══ EXTRAIT DE L'ENTRETIEN ══

Hadj 2025 – Al-Kawsar Voyage : Foi, engagement et rigueur au service du pèlerin

ENTRETIEN À MINA AVEC L’IMAM DIAKITÉ ABOUBACAR

Commissaire du Hadj d’Al-Kawsar Voyage

“Nous faisons du pèlerin notre priorité. L’argent vient après.”

MINA (Arabie Saoudite), 8 Dhū al-Ḥijja –

Rencontré sous les tentes sacrées de Mina, à l’occasion du début des rites du pèlerinage, l’Imam Diakité Aboubacar, commissaire du Hadj de l’agence Al-Kawsar Voyage, s’est confié à Islam Info. Homme de foi, acteur engagé depuis plus de trente ans dans le Hadj ivoirien, il retrace son parcours, ses combats, sa vision du service aux pèlerins, et ses attentes envers les autorités étatiques.

Un pionnier engagé pour les pèlerins ivoiriens

Avec une émotion sincère, l’Imam Diakité ouvre l’entretien en rendant grâce à Dieu :

« Aujourd’hui est un grand jour pour moi, surtout ici sur la Terre Sainte. J’ai le privilège de parler à Islam Info, un journal auquel nous avons participé à la création en tant que membres du COSIM. »

 

Originaire de Côte d’Ivoire, il fait partie des premiers encadreurs ivoiriens du Hadj dès les années 1990. À l’époque résident à Djeddah, il constate les difficultés de nombreux pèlerins livrés à eux-mêmes.

« Il n’y avait pas de guide ivoirien qui parlait arabe. Nos parents étaient entre les mains des Arabes. C’était vraiment pitoyable. »

C’est à partir de cette prise de conscience qu’il décide de consacrer sa vie à l’encadrement des pèlerins. Après de longues années d’expérience dans le circuit étatique, notamment dans l’hébergement et l’encadrement religieux, il fonde avec ses associés l’agence Al-Kawsar Voyage.

« Dieu m’a donné cette lumière. Je suis le commissaire du Hadj, et Moussa Sangaré en est le Directeur Général. Nous sommes quatre actionnaires. »

Al-Kawsar, une agence fondée sur la foi et le service

L’Imam Diakité insiste sur la mission première d’Al-Kawsar : servir les pèlerins avant toute recherche de profit.

« Je connais ce travail. Je ne suis pas venu pour l’argent. Notre objectif, à moi et à Sangaré, c’est d’aider nos parents. Le pèlerin d’abord. Après, le reste viendra. »

L’agence commence modestement avec 50 pèlerins, monte à 70, et choisit délibérément de se limiter à 80 en 2025, malgré la demande.

« On avance doucement, sans gourmandise, in shā Allāh. »

Difficultés initiales et obtention de l’agrément

Comme toute agence privée, l’obtention de l’agrément étatique a été un parcours difficile.

« Nous étions nouveaux dans le système ivoirien, mais je n’étais pas nouveau dans le Hadj. J’avais déjà fait mes preuves dans l’étatique. »

C’est dans le service d’hébergement qu’il choisit de se spécialiser, car selon lui,

« C’est là que je peux être en contact direct avec les pèlerins et m’occuper d’eux. »

Le coût du Hadj : entre perception publique et réalité économique

Face aux critiques sur les prix du Hadj dans le privé, il clarifie fermement :

« Ce n’est pas nous qui fixons les prix. C’est l’État ivoirien qui détermine le tarif en fonction des exigences de l’Arabie Saoudite. »

═══

▶ _ACTIVITÉ 1_: D'après l'entretien, à combien de pèlerins l'agence Al-Kawsar Voyage a-t-elle choisi de se limiter en 2025 ?
▶ _ACTIVITÉ 2_: Recopiez mot pour mot le passage de l'entretien situé entre « Rencontré sous les » et « les autorités étatiques. », bornes comprises.

══ LES DONNÉES ══

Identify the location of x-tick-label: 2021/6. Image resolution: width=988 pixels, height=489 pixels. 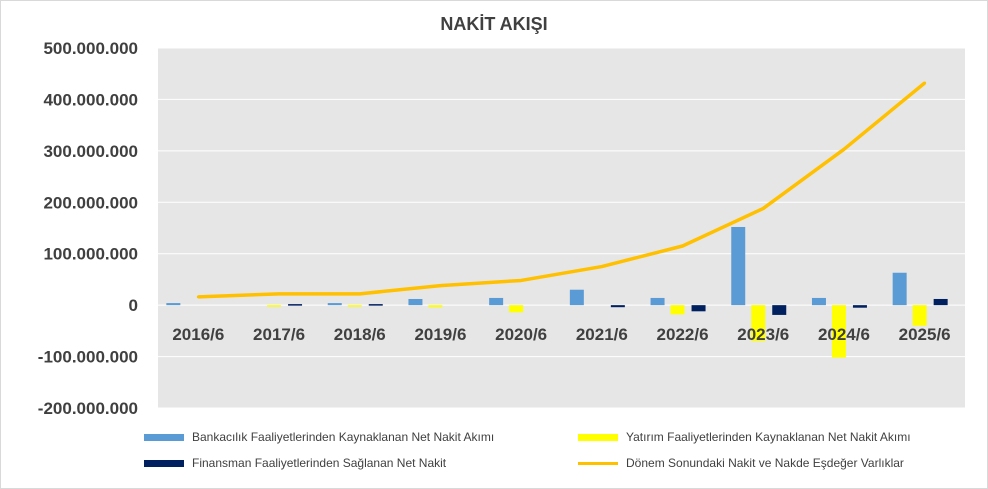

═══

▶ _CORRIGÉ 1_: À 80 pèlerins.

▶ _CORRIGÉ 2_:
Rencontré sous les tentes sacrées de Mina, à l’occasion du début des rites du pèlerinage, l’Imam Diakité Aboubacar, commissaire du Hadj de l’agence Al-Kawsar Voyage, s’est confié à Islam Info. Homme de foi, acteur engagé depuis plus de trente ans dans le Hadj ivoirien, il retrace son parcours, ses combats, sa vision du service aux pèlerins, et ses attentes envers les autorités étatiques.